SUPPLIED DATA —
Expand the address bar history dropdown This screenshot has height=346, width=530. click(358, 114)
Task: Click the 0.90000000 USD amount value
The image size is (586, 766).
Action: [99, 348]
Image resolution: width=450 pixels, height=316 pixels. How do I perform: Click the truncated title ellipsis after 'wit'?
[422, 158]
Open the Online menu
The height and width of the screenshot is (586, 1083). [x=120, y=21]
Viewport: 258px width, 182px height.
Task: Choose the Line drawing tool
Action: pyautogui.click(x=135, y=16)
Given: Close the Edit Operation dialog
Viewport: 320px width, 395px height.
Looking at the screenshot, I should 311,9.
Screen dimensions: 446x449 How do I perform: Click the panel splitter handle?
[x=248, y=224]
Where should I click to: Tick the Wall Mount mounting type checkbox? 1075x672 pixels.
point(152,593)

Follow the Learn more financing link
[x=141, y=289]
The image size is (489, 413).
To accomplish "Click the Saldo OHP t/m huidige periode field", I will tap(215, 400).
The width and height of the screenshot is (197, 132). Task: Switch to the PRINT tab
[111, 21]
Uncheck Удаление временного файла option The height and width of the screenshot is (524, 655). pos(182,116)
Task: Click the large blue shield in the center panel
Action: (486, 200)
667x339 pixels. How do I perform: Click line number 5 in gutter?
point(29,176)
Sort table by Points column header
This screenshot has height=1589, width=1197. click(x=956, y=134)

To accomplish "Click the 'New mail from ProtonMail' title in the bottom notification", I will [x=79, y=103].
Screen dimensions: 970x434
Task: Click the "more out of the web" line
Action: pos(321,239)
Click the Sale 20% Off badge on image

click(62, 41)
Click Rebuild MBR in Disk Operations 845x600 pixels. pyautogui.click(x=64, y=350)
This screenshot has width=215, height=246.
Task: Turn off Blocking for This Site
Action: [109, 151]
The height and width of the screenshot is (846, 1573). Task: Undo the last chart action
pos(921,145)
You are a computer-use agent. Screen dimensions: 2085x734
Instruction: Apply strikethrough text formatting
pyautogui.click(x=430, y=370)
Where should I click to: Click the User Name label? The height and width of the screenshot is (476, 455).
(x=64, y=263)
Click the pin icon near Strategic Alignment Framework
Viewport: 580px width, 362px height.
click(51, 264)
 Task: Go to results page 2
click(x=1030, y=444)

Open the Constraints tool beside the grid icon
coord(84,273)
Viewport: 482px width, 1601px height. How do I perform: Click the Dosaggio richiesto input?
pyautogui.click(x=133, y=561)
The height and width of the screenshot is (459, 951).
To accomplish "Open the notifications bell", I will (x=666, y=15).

WHAT IS EXPECTED —
For each entry above, please make an exact copy.

RESPONSE TO THE TASK —
Expand the address bar history dropdown This screenshot has height=346, width=530. click(358, 114)
Task: Click the 0.90000000 USD amount value
The image size is (586, 766).
Action: [99, 348]
Image resolution: width=450 pixels, height=316 pixels. How do I perform: Click the truncated title ellipsis after 'wit'?
[422, 158]
Open the Online menu
The height and width of the screenshot is (586, 1083). [x=120, y=21]
Viewport: 258px width, 182px height.
Task: Choose the Line drawing tool
Action: pyautogui.click(x=135, y=16)
Given: Close the Edit Operation dialog
Viewport: 320px width, 395px height.
Looking at the screenshot, I should 311,9.
Screen dimensions: 446x449 How do I perform: Click the panel splitter handle?
[x=248, y=224]
Where should I click to: Tick the Wall Mount mounting type checkbox? 1075x672 pixels.
point(152,593)

Follow the Learn more financing link
[x=141, y=289]
The image size is (489, 413).
To accomplish "Click the Saldo OHP t/m huidige periode field", I will tap(215, 400).
The width and height of the screenshot is (197, 132). Task: Switch to the PRINT tab
[111, 21]
Uncheck Удаление временного файла option The height and width of the screenshot is (524, 655). pos(182,116)
Task: Click the large blue shield in the center panel
Action: (486, 200)
667x339 pixels. How do I perform: Click line number 5 in gutter?
point(29,176)
Sort table by Points column header
This screenshot has height=1589, width=1197. click(x=956, y=134)

To accomplish "Click the 'New mail from ProtonMail' title in the bottom notification", I will [x=79, y=103].
Screen dimensions: 970x434
Task: Click the "more out of the web" line
Action: pos(321,239)
Click the Sale 20% Off badge on image

click(62, 41)
Click Rebuild MBR in Disk Operations 845x600 pixels. pyautogui.click(x=64, y=350)
This screenshot has width=215, height=246.
Task: Turn off Blocking for This Site
Action: [109, 151]
The height and width of the screenshot is (846, 1573). Task: Undo the last chart action
pos(921,145)
You are a computer-use agent. Screen dimensions: 2085x734
Instruction: Apply strikethrough text formatting
pyautogui.click(x=430, y=370)
Where should I click to: Click the User Name label? The height and width of the screenshot is (476, 455).
(x=64, y=263)
Click the pin icon near Strategic Alignment Framework
Viewport: 580px width, 362px height.
click(51, 264)
 Task: Go to results page 2
click(x=1030, y=444)

Open the Constraints tool beside the grid icon
coord(84,273)
Viewport: 482px width, 1601px height. How do I perform: Click the Dosaggio richiesto input?
pyautogui.click(x=133, y=561)
The height and width of the screenshot is (459, 951).
To accomplish "Open the notifications bell", I will (x=666, y=15).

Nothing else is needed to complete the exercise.